By letter dated May 3, 2000, Mr. David A. Lochbaum, on behalf of the Union of Concerned Scientists (Petitioner), pursuant to Section 2.206 of Title 10 of the Code of Federal Regulations (10 CFR 2.206), requested that the U.S. Nuclear Regulatory Commission (Commission or NRC) take action with respect to Edwin I. Hatch Nuclear Plant, Units 1 and 2 (Hatch). Hatch is owned and operated by the Southern Nuclear Operating Company (the licensee). The Petitioner requested that the NRC ask questions of the licensee via a demand for information, related to the liquid and gaseous radwaste systems at Hatch.

II. Background

The Petitioner contended that Hatch is being operated outside its design and licensing bases because the material condition of the piping, tanks, and other components of the liquid and gaseous radwaste systems is not being properly inspected and maintained. The NRC, by letter of June 27, 2000, asked for the information from the licensee, which partially satisfied the action requested by the Petitioner.
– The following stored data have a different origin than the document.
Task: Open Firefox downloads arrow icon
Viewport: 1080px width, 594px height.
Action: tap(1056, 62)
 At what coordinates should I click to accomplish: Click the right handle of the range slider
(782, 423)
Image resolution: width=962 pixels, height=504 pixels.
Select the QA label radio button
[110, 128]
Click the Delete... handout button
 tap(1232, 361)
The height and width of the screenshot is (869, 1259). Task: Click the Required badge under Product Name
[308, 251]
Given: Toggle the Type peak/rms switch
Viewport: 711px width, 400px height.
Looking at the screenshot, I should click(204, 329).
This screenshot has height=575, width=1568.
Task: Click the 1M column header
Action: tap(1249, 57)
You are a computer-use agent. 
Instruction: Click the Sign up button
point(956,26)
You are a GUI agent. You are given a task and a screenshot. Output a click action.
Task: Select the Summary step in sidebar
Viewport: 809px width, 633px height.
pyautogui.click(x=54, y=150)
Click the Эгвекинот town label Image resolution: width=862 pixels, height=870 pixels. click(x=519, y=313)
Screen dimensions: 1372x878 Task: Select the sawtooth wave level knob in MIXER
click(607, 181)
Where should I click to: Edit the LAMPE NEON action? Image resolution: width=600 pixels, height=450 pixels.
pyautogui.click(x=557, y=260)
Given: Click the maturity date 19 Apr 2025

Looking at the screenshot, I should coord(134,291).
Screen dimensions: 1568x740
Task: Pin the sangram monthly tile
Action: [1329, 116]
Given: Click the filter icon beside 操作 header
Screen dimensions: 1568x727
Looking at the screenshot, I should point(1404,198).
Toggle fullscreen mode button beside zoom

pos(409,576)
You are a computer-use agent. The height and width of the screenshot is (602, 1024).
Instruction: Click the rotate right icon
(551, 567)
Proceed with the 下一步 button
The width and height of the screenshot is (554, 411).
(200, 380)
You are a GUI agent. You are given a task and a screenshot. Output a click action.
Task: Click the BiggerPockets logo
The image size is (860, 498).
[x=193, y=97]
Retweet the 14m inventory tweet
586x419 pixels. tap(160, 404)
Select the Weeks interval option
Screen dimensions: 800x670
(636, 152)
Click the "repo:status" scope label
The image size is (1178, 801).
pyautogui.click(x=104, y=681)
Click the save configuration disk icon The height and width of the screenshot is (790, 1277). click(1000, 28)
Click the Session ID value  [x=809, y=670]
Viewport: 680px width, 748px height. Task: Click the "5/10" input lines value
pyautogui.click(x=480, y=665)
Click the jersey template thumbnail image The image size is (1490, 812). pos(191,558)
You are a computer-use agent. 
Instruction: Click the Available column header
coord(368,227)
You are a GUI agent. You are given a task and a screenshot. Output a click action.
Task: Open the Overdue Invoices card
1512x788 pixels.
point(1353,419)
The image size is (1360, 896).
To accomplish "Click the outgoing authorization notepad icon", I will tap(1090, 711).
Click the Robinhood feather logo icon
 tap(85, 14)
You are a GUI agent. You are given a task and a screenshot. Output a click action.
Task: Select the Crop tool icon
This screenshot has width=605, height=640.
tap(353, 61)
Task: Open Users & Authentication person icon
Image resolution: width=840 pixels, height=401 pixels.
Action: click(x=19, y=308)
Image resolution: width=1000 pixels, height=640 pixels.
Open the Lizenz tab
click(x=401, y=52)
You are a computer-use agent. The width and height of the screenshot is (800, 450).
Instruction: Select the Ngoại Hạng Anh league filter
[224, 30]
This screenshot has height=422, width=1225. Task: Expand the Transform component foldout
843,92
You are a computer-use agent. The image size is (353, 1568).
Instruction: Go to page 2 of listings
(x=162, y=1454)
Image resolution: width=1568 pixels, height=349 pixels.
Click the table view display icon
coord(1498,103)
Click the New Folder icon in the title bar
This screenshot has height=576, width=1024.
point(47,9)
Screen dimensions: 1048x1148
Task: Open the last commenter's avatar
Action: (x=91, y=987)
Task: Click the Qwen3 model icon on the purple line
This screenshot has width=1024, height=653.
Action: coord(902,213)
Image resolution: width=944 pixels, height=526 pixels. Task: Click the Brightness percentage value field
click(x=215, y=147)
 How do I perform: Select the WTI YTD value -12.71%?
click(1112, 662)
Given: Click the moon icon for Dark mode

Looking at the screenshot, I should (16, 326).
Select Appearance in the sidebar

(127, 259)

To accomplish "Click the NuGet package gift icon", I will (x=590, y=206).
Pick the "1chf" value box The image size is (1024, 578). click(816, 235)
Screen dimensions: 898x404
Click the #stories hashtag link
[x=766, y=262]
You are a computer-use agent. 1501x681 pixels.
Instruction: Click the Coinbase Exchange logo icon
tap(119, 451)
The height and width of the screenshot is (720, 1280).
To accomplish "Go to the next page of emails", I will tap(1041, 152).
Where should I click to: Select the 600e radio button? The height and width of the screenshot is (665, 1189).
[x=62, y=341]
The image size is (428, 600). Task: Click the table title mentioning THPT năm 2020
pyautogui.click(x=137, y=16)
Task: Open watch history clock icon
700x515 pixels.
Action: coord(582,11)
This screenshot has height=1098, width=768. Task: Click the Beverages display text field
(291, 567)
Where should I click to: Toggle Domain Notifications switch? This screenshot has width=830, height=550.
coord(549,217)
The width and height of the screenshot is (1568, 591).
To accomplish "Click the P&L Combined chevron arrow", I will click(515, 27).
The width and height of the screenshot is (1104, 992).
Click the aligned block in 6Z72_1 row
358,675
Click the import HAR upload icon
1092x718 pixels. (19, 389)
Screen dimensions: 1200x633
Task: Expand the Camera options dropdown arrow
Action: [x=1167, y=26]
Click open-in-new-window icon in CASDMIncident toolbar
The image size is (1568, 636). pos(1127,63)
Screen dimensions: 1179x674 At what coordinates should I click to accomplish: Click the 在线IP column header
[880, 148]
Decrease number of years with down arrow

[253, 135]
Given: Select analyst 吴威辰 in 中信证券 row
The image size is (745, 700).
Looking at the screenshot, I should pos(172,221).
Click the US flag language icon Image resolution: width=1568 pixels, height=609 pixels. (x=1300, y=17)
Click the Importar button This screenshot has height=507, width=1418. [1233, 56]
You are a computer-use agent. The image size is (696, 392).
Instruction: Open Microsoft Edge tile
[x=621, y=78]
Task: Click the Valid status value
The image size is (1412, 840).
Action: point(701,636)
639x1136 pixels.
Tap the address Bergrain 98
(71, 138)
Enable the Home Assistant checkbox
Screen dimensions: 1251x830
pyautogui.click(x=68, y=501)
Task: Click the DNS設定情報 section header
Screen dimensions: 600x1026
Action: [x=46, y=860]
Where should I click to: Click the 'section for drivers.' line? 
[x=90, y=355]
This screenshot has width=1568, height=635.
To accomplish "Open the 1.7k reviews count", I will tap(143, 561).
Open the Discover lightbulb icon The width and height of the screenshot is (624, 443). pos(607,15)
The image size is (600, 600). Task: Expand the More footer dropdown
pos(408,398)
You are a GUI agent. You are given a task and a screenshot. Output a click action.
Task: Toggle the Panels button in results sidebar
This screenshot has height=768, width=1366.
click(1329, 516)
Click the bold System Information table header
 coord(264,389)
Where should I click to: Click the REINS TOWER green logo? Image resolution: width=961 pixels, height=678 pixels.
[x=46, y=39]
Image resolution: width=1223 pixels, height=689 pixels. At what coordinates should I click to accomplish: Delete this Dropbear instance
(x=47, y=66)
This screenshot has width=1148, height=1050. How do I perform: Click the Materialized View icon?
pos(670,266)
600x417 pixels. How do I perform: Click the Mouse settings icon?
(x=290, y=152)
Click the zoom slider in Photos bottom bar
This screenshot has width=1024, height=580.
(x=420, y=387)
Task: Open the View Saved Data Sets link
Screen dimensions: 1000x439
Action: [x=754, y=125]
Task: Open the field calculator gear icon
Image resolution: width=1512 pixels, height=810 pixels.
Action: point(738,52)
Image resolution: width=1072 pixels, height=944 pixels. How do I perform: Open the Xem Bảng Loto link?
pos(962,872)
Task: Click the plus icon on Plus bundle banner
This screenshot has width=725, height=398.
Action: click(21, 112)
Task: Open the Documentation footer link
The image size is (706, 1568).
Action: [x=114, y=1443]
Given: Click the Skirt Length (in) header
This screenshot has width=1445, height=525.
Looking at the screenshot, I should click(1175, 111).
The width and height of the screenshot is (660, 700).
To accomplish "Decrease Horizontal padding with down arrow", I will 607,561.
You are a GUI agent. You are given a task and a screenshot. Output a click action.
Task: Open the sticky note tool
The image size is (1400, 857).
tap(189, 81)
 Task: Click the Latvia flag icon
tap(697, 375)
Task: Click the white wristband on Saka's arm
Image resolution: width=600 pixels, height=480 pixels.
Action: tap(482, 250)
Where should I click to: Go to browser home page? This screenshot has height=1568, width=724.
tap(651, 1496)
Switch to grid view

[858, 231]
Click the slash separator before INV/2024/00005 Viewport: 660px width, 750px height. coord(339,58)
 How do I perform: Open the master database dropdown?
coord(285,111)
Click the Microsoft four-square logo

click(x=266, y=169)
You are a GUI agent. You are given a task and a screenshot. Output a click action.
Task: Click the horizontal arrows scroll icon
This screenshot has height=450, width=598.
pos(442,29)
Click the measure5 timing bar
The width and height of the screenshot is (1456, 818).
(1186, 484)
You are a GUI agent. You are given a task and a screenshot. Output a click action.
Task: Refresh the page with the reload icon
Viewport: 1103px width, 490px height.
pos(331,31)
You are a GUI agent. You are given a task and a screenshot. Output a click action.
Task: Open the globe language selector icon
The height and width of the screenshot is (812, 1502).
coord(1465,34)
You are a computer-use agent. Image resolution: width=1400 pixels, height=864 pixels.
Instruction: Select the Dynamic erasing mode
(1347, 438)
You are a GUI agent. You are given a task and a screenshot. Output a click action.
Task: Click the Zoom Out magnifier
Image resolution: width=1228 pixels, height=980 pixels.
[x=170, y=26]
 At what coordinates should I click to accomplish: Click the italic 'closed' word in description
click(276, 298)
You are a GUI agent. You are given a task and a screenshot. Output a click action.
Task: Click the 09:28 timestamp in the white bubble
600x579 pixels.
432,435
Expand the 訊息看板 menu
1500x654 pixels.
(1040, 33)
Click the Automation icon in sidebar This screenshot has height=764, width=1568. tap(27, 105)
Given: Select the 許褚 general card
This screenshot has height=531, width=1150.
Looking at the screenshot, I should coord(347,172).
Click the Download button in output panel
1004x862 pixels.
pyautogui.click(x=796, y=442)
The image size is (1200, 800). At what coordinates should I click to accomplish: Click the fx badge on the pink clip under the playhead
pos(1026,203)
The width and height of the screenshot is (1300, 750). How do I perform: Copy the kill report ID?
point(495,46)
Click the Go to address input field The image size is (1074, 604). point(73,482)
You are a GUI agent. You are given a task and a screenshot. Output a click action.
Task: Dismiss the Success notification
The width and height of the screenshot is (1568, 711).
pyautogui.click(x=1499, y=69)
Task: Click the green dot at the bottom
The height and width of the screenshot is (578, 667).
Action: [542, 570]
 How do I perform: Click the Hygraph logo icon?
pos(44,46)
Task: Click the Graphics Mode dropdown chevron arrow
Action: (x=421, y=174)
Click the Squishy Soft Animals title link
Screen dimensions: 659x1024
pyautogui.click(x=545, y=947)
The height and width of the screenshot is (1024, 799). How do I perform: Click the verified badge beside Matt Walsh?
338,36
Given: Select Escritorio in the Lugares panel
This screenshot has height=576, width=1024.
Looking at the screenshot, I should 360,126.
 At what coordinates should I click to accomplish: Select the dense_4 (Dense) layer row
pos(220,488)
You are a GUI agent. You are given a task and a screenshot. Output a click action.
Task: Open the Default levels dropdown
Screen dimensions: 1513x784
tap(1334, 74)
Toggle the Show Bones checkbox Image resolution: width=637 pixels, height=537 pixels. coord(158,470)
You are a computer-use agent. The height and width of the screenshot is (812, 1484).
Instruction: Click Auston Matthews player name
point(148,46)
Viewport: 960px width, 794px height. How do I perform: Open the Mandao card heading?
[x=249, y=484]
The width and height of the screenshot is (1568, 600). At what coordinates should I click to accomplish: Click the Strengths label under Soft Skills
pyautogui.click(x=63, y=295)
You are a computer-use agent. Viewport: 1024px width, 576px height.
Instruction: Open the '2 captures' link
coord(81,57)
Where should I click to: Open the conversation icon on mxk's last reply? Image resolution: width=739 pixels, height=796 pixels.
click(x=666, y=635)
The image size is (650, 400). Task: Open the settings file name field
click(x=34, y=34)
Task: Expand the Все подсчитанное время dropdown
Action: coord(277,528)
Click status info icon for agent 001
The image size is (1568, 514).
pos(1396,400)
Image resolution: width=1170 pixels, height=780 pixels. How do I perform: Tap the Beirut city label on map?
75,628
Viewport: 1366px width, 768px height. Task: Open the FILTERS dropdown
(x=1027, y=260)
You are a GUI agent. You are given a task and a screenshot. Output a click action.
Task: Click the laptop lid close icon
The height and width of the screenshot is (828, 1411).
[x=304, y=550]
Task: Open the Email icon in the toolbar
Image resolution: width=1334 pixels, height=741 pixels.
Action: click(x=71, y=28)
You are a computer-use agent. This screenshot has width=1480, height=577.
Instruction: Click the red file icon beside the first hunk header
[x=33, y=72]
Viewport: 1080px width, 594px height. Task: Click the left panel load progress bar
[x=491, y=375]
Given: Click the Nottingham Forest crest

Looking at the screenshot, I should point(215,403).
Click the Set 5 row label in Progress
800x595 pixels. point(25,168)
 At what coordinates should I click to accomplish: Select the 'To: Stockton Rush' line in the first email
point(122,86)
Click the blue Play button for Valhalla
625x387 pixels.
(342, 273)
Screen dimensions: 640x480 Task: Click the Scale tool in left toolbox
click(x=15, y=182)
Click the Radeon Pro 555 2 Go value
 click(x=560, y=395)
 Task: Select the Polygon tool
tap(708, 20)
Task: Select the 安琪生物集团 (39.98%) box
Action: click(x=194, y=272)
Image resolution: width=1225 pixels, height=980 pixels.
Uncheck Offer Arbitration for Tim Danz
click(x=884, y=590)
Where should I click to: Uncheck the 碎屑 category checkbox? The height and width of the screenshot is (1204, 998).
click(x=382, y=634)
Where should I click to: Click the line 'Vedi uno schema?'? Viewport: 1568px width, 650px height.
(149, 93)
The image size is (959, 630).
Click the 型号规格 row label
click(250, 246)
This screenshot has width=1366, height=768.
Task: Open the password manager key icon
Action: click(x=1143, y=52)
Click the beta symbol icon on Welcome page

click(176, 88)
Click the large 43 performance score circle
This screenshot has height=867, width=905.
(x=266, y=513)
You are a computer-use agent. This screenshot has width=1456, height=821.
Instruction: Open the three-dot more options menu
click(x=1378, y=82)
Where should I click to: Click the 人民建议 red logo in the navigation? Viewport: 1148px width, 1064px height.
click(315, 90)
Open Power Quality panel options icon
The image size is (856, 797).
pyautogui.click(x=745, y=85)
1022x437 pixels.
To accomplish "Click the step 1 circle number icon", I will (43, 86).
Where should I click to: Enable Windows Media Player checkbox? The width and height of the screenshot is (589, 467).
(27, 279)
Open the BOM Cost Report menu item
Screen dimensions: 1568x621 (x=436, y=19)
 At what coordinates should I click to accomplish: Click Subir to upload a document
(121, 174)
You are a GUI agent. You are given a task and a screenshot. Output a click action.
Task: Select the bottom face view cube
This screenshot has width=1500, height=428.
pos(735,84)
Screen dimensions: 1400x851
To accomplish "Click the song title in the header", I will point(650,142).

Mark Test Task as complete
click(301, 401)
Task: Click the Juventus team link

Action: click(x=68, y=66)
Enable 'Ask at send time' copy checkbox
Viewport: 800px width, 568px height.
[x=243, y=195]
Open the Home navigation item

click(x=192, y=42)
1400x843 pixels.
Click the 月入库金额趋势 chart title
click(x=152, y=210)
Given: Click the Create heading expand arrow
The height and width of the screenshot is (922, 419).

The licensee responded in its letter of July 26, 2000. The NRC staff has reviewed the licensee's response and concluded that the information provided by the licensee is responsive to your contentions.

III. Discussion

Contention No. 1: The Hatch Nuclear Plant is being operated outside its design and licensing bases because the material condition of piping, tanks, and other components of the liquid radwaste system [is] not being properly inspected and maintained.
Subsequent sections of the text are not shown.